Balance
You can't simply stop warfare by telling people not to work on munitions - World War II illustrates this perfectly. If you doubt it, consider this: some of the scientists working on the Manhattan Project considered the possibility that an uncontrolled nuclear explosion in the open might contaminate the Earth's atmosphere and eradicate all life on Earth. Despite this possibility, they went ahead and tested it anyway, and hang the consequences. If these "boffins" were prepared to risk the destruction of all life on Earth in their pursuit of more effective weaponry, what makes anyone think that the prospect of a mere dystopian horror future is any kind of discouragement?
However, things balance out. People like the Rosenbergs, who were executed as traitors for providing atomic bomb secrets to the Soviets, actually did humanity a great service by ensuring that others besides the trigger-happy USA had the Bomb, and thus vastly reduced the possibility of nuclear war through the principle of Mutually Assured Destruction. If the Americans had remained the only ones with nuclear weapons, with no other country having any effective countermeasures, I'd bet 10 years' pay Hiroshima and Nagasaki would have only been the first of many nuclear targets; Korea, Vietnam and the Middle East would in all likelihood be glowing glass wastelands by now if the USA believed it could deploy nuclear weapons without fear of like retaliation.

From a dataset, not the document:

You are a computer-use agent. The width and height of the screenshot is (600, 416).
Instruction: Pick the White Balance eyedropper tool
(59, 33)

With robotic weaponry, a balance will also be struck. Countermeasures will be devised the moment these things start to become a problem for anyone with the ability to develop such countermeasures. Iran has already shown us that this is possible, with the drone they downed and captured and which the USA so ardently denied was anything consequential.
Those with a need to protect themselves against such devices will certainly do so, and the solutions will invariably be much simpler than the robotic systems themselves. I picture radio jamming devices, which cut off the drones from their controllers; laser pointers to blind or damage the cameras mounted on them; microwave beam emitters to fry the circuitry controlling them (didn't a bunch of boffins just recently demonstrate a powerful room-temperature maser? That has some potential...!)

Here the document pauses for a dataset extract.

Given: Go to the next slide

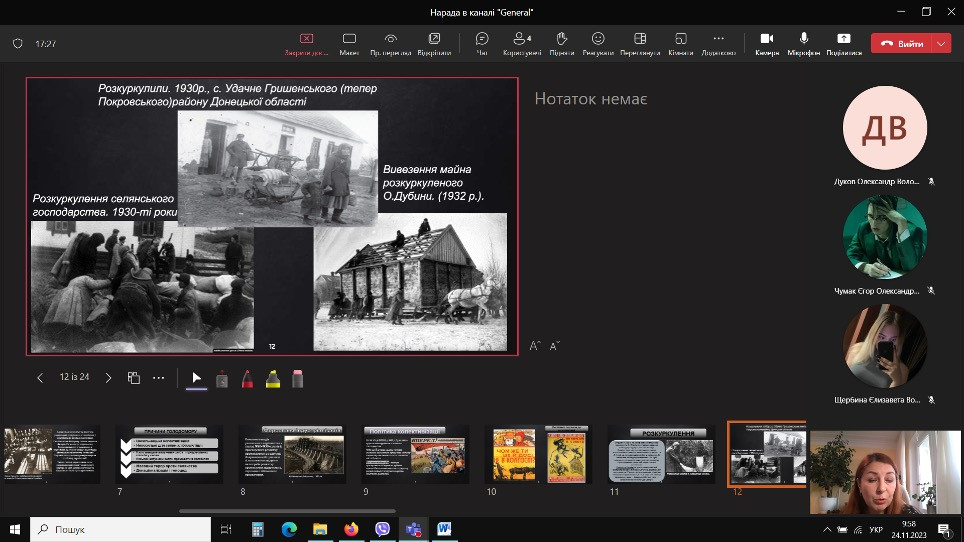Looking at the screenshot, I should click(x=109, y=378).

Remember, it is easier to destroy than to create; a principle which in this case works against the complicated systems of robotic ordnance.
I am reminded of Arthur C. Clarke's solution to orbiting weapons satellites; he said the best way to get rid of them would be to simply launch a rocket with a payload of ordinary sand, to be dumped into the path of the satellites. The high relative velocities of satellite and sand grains means that as soon as the satellite hits the sand it would be shredded like a tomato in a sandblaster.
And I am reminded of a Commodore 64 cracking crew I was in contact with back in the 80s; a well-known game house had spent thousands of dollars and more than six months developing a DRM system to prevent copying of their games; this cracking crew broke it in less than 10 minutes for no cost. That's months of work and thousands of dollars rendered useless in minutes!
So I'm certain that the more these robotic weapons are developed, the quicker people will develop countermeasures. And those countermeasures will be something cheaper and more readily available than the robots they are intended to fuck over. Instead of pleading with engineers not to work on robotic weapons, which is an exercise in futility, get other engineers to develop ways of counteracting them. I'll be interested to see what creative anti-robot measures people come up with.
For what man can make, man can break.